I learnt about Impostor Syndrome (IS) several years ago. After having a colleague explain it to me and doing a bit of research I presented a series of conference presentations and panels on the subject in Melbourne, LA and San Francisco. One of the key things I discovered in my research is that it is very wide spread, it effects almost every industry, it is common in both men and women and it effects some of the most famous and accomplished people on the planet. Essentially, Impostor Syndrome can and does effects people from all walks of life.
Like other issues that effect people it also has differing degrees of severity from person to person and can even have differing degrees of effect on the individual from day to day. It is important to understand the potential impact that Impostor Syndrome can have on an individual, but it is also important to understand that perhaps not all the consequences of IS have to be negative. The best way to deal with anything that effects how we function as a human is to understand the limitations that might be in play, but also work out if there is anything you can turn to your advantage.
No one would choose to be blind, but many that have found themselves blind have discovered a new focus on their other senses can allow them to experience the world in unique and valuable ways. This obviously does not mitigate the impact of the blindness, but it allows the individual to focus on a life still rich with experience. Humans can be incredibly adaptive.
People who do not experience Impostor Syndrome may not fully understand the effect it can have on others. The common assumption is that someone experiencing IS just feels unworthy or that their work is not good enough. Obviously, an unpleasant feeling, but does it really effect an individual’s life. The answer to that is yes and often in very significant ways.
If you believe the work you do and the things you have accomplished are far less valuable than they actually are then you are less likely to apply for a job that you might be very qualified to do, you are less likely to ask for a raise that you may very much deserve and in general you can hinder your own career growth. Very few of us have someone else to champion our cause in our careers, we have to seek out promotion and pay rise, we have to sell our skills and ourselves when we apply for a job with a new company. These days often promotion only comes from bouncing from company to company every few years.

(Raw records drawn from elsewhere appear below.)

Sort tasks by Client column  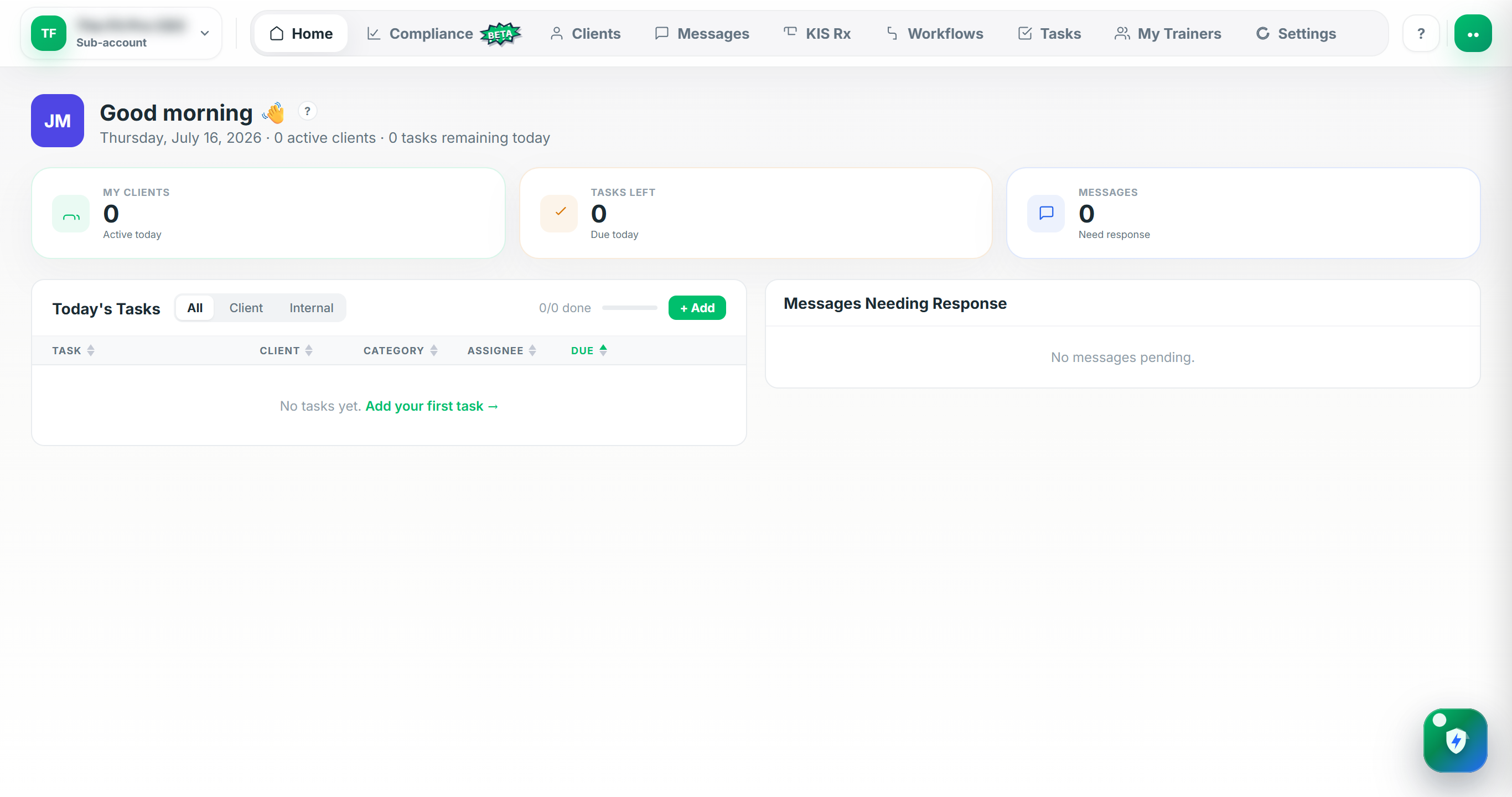(286, 350)
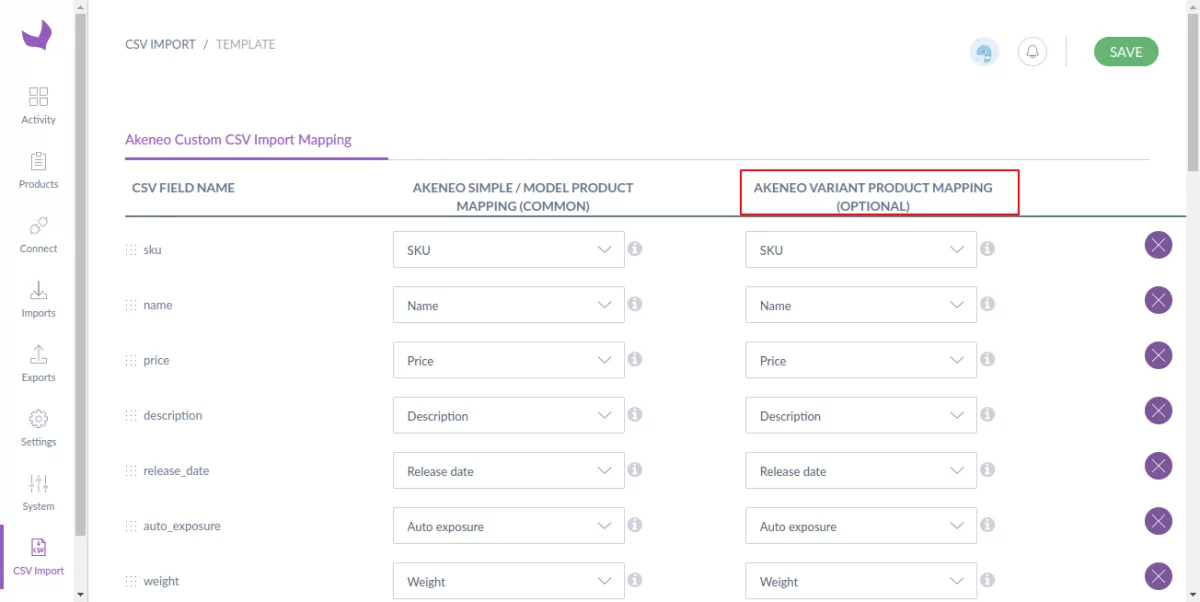
Task: Click the chat support icon near SAVE
Action: 984,51
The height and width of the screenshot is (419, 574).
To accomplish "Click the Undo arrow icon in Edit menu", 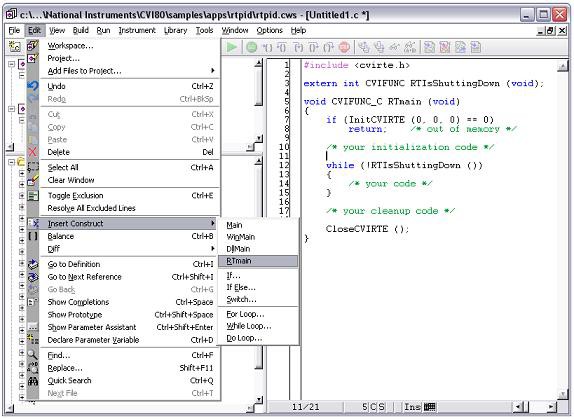I will [33, 86].

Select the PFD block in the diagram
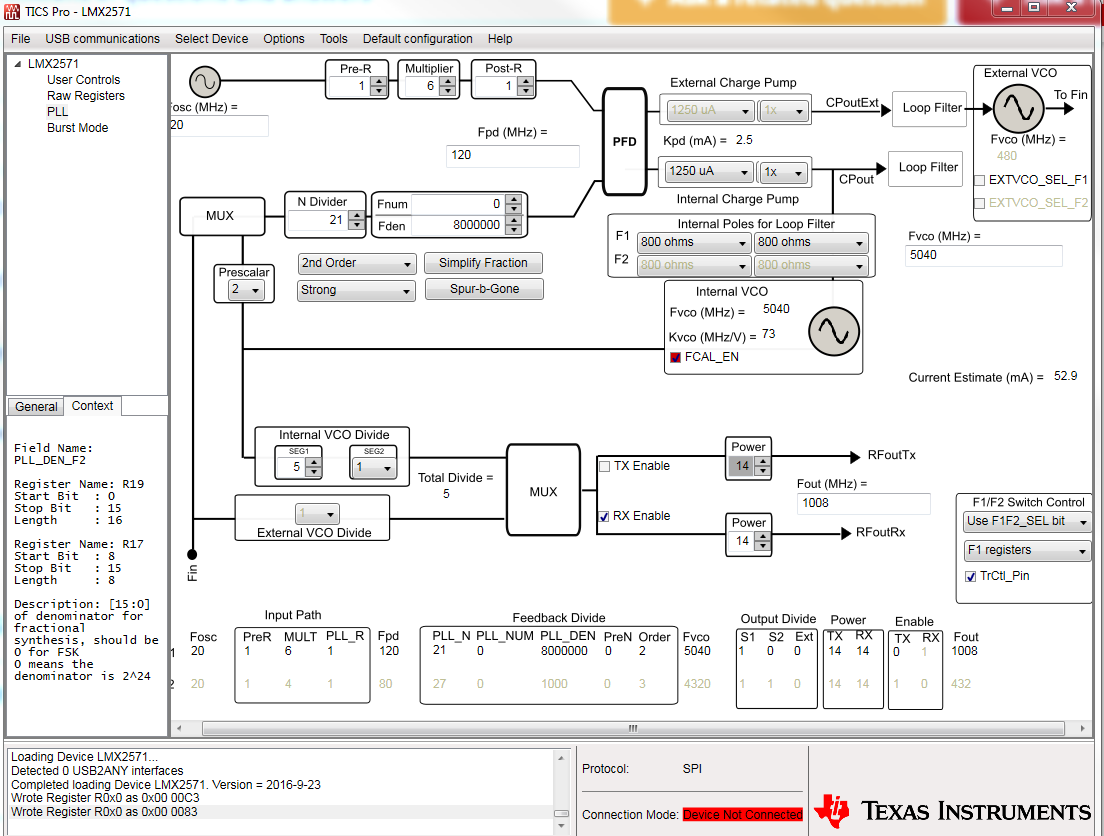tap(624, 141)
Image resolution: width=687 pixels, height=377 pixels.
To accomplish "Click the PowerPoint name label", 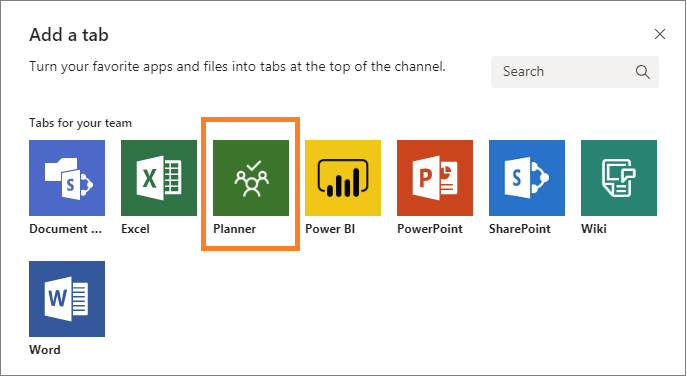I will click(430, 229).

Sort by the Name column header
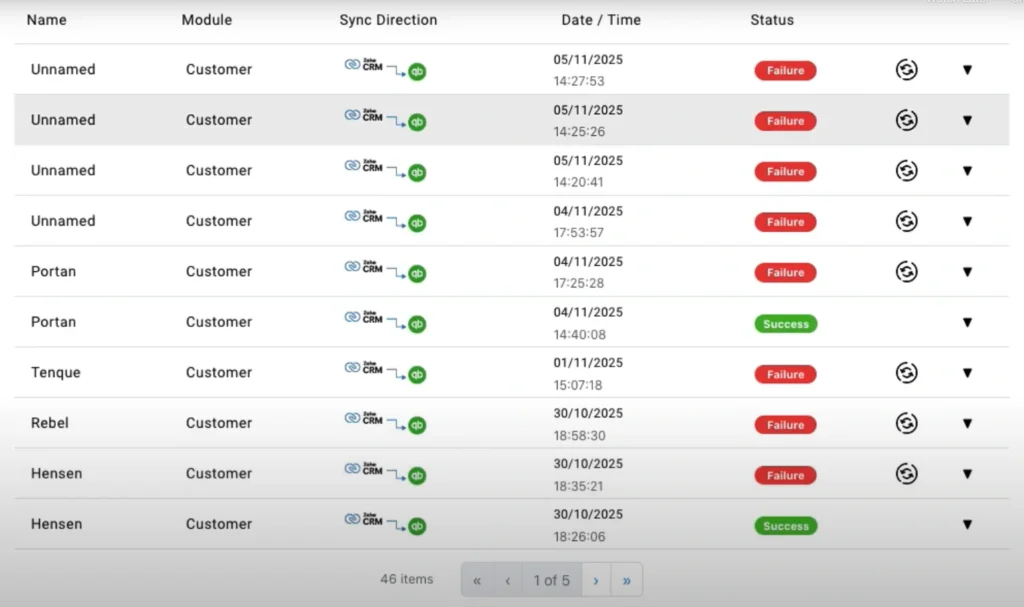[x=46, y=19]
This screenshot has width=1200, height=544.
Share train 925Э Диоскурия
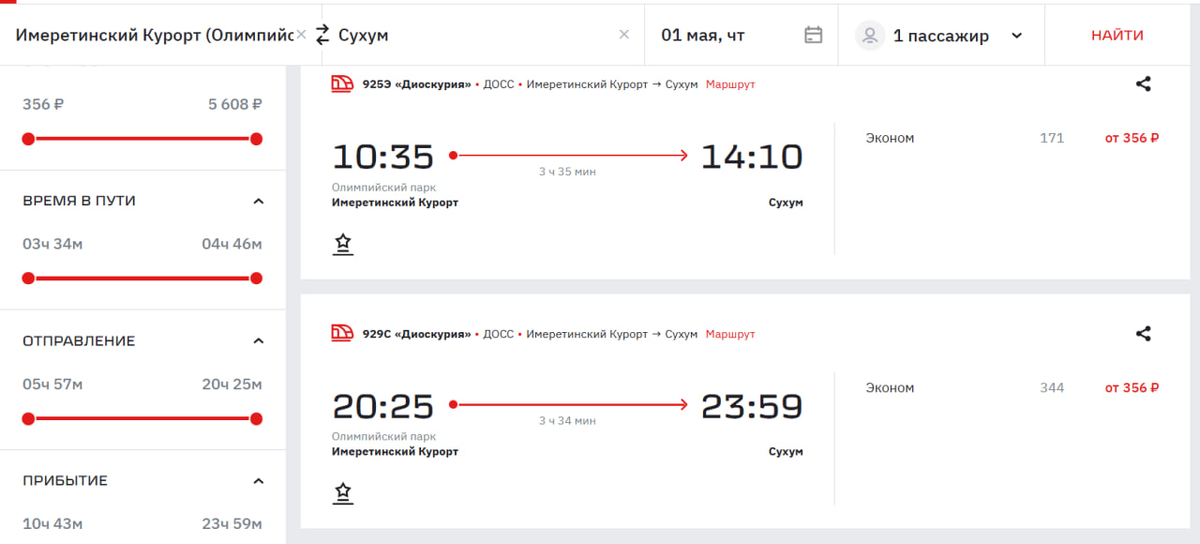tap(1144, 84)

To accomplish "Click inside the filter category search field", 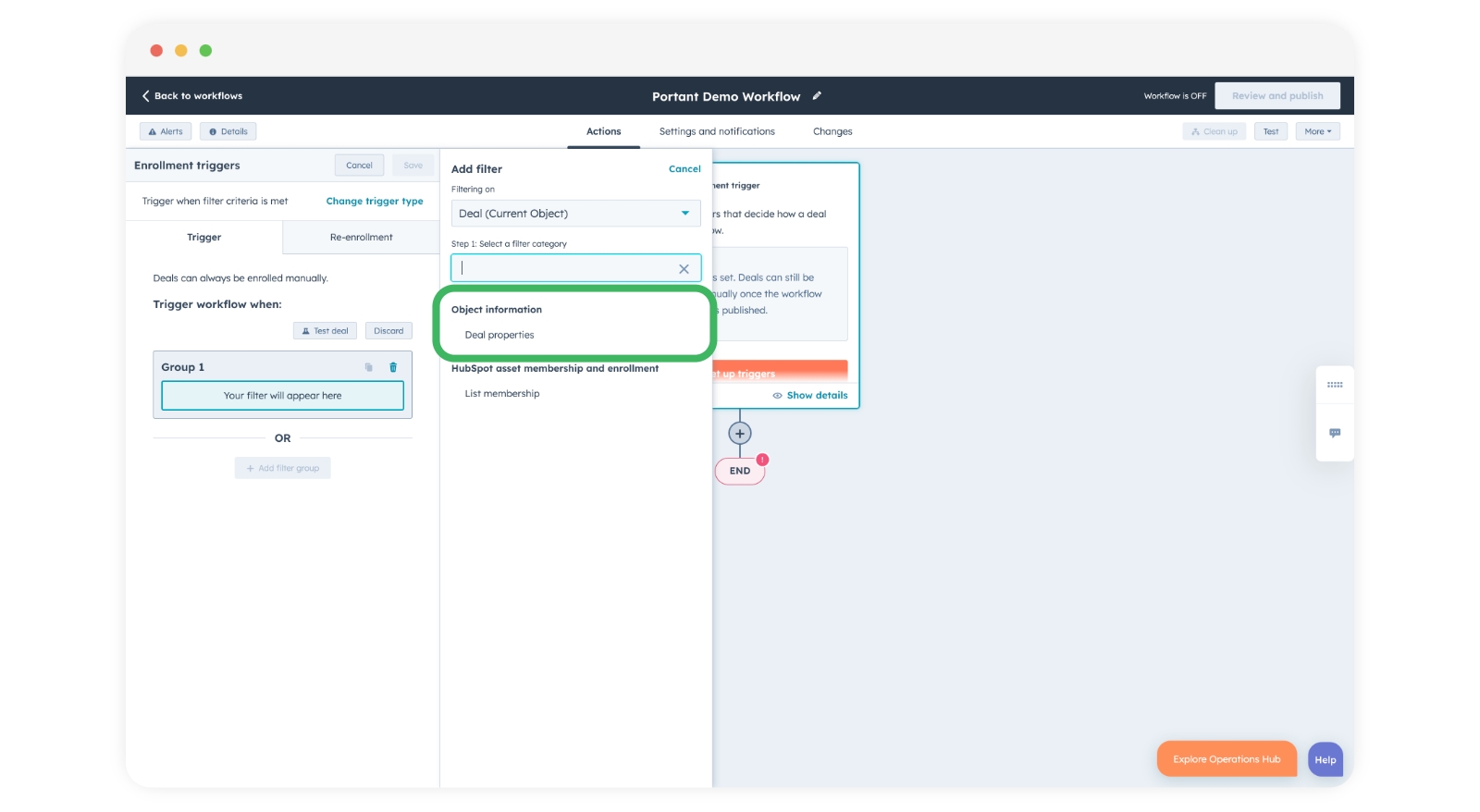I will coord(564,269).
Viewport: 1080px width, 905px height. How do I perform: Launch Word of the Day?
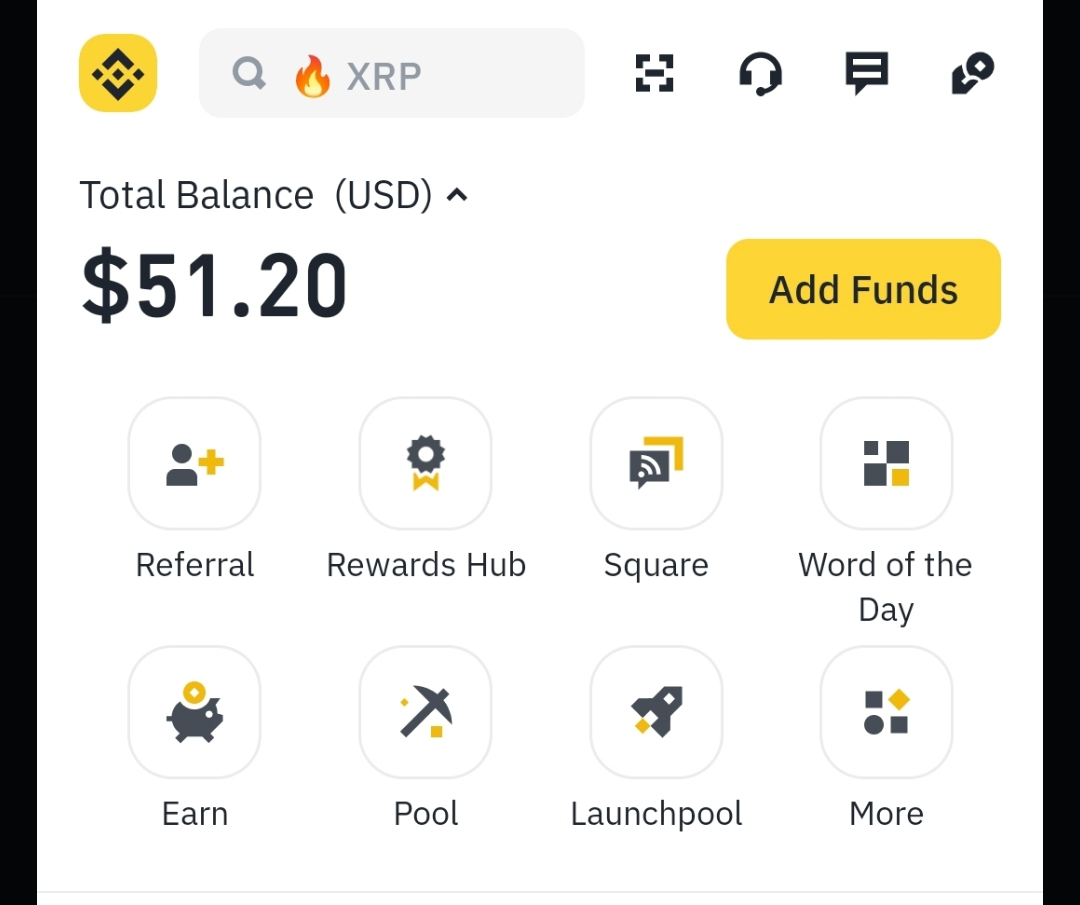(x=886, y=463)
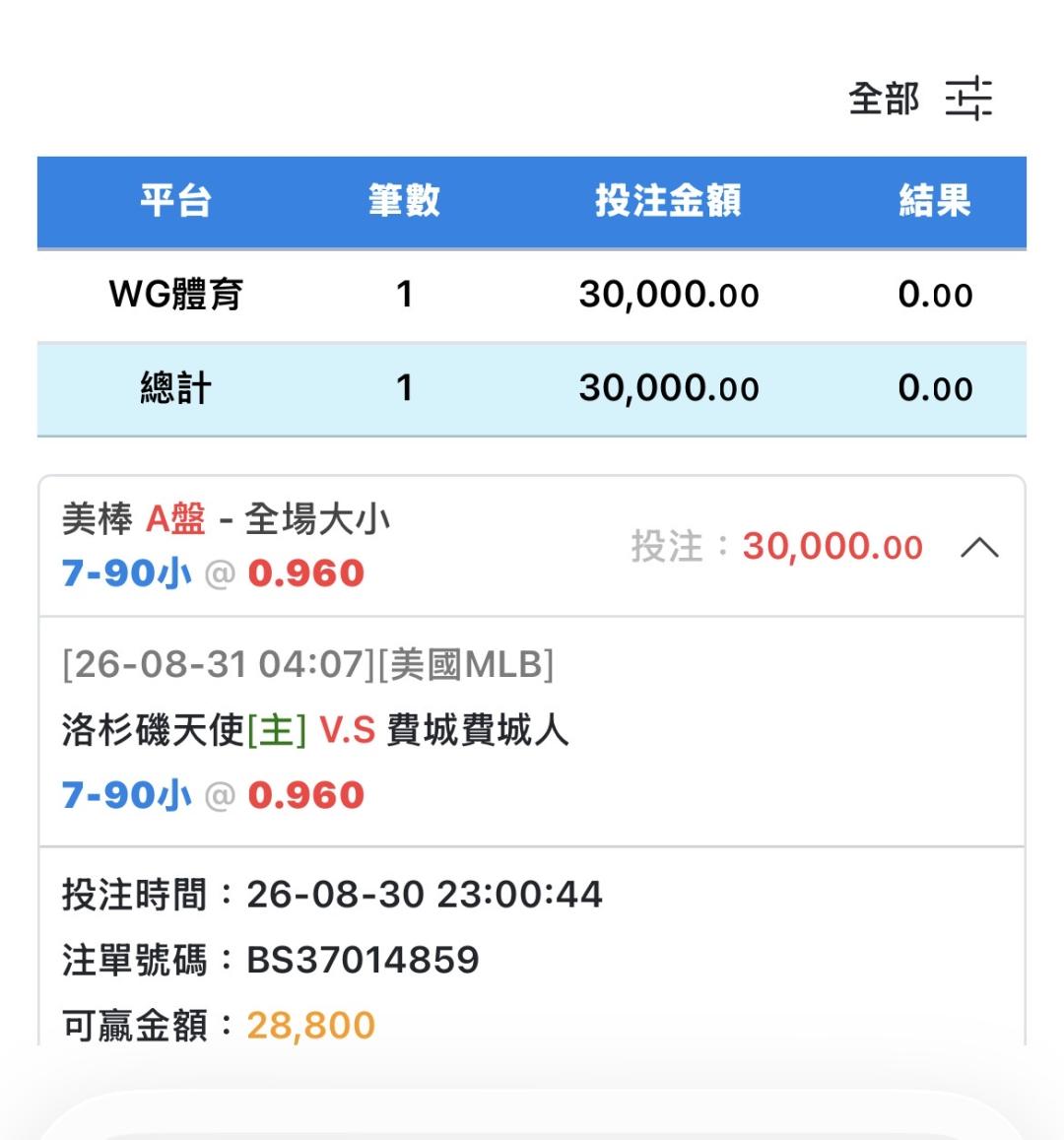The width and height of the screenshot is (1064, 1140).
Task: Collapse the bet detail chevron
Action: [979, 547]
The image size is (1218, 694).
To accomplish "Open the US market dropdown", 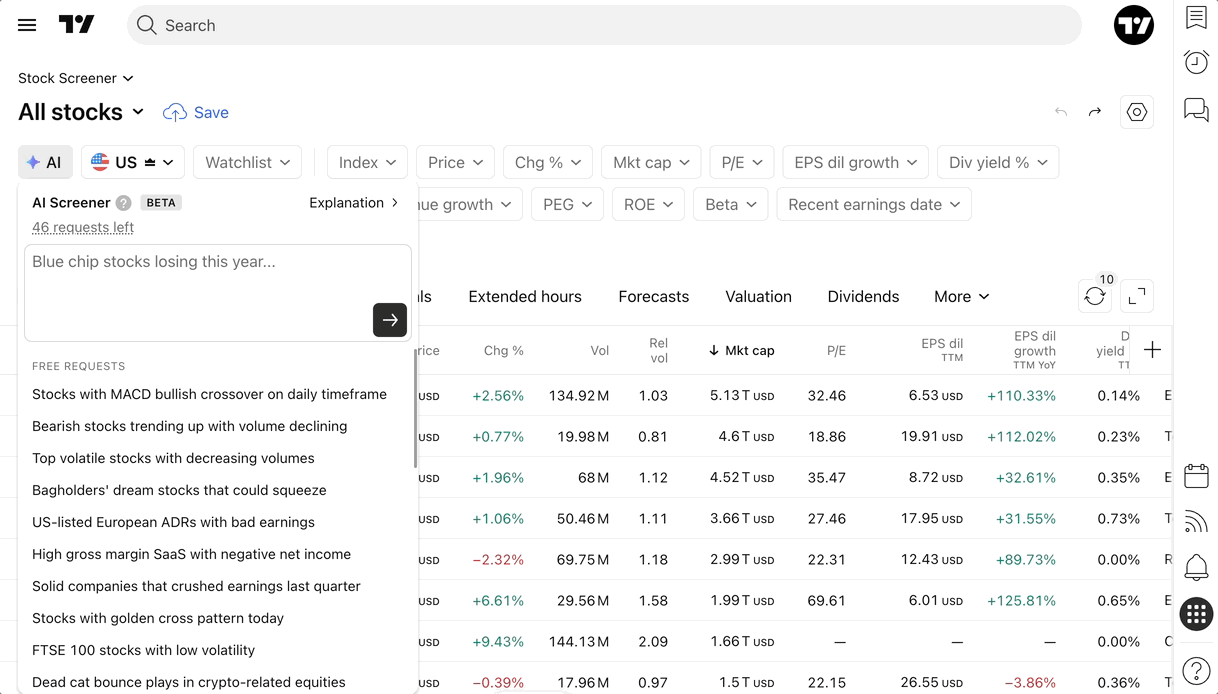I will pos(133,162).
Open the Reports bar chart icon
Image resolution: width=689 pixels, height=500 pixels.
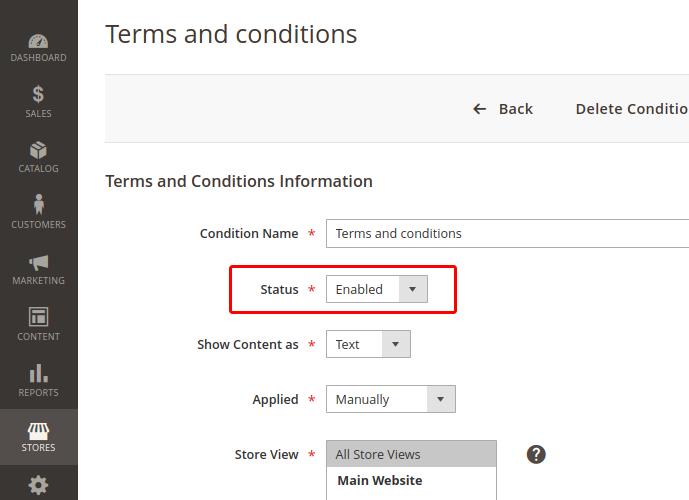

I think we all know someone who lacks confidence in themselves or will convince themselves that they would not get the job they just applied for even though they would be amazing at the job itself. The unfair reality of modern business is that we not only need to be good at a job, we also need to be good at the interview skills that get us that job.
The not so Bad
One aspect of impostor syndrome that I have heard about in my industry is that it can keep the ego in check. Often too much in check, but this still has an up-side. I work in the entertainment industry and this is an industry that does have some folk who are very “confident” in their own skills and abilities. There is a fine line between confidence and arrogance and as much as downplaying your skills might undermine a job interview, being overly arrogant will often have the same result. This example is a little bit “silver-lining” the experience of impostor syndrome, but it is still important to understand that not every aspect of it is negative. And some aspects can be positive in certain circumstances.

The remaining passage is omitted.